* [DO THIS]
Rescale the lines from the one containing "The height and width of the screenshot is (736, 1001)." through the end of the items, both included, and give only those lines in full. Multiply every coordinate in the answers by 0.95 and round it to a whole number, with halves rounding up.

++++ DATA SECTION ++++

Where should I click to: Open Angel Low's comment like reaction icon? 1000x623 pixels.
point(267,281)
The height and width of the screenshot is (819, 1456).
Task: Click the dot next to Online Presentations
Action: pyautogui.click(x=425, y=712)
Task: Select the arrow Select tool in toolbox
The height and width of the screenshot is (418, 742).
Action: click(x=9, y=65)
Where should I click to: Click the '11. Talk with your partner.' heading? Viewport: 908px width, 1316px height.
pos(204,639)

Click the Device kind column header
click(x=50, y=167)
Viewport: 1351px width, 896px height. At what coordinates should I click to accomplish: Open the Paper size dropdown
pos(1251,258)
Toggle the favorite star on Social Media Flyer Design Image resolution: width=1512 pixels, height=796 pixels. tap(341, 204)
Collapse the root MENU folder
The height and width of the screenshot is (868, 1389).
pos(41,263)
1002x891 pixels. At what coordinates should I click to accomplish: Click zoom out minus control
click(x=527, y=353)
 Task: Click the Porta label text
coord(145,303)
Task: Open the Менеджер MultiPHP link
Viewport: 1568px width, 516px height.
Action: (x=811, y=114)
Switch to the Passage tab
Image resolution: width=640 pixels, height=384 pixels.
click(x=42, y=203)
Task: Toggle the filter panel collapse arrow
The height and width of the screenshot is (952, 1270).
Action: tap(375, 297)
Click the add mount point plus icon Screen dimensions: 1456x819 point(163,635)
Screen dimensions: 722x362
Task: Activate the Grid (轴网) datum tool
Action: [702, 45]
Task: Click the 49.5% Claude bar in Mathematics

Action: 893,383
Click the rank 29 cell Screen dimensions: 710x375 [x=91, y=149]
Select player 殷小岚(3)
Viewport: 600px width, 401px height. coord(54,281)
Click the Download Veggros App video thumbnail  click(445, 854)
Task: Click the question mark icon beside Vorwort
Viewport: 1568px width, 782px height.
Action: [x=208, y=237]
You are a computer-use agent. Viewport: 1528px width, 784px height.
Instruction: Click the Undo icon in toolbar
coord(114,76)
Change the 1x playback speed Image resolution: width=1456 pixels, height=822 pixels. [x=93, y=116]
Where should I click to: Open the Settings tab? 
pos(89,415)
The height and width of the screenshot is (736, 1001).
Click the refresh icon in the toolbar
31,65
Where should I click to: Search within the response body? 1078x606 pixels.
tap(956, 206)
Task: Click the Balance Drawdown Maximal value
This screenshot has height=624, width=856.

++++

* [EXPECTED ANSWER]
The height and width of the screenshot is (736, 1001).
Click the refresh icon in the toolbar
29,62
Where should I click to: Search within the response body? 1078x606 pixels.
tap(908, 196)
Task: Click the Balance Drawdown Maximal value
This screenshot has height=624, width=856.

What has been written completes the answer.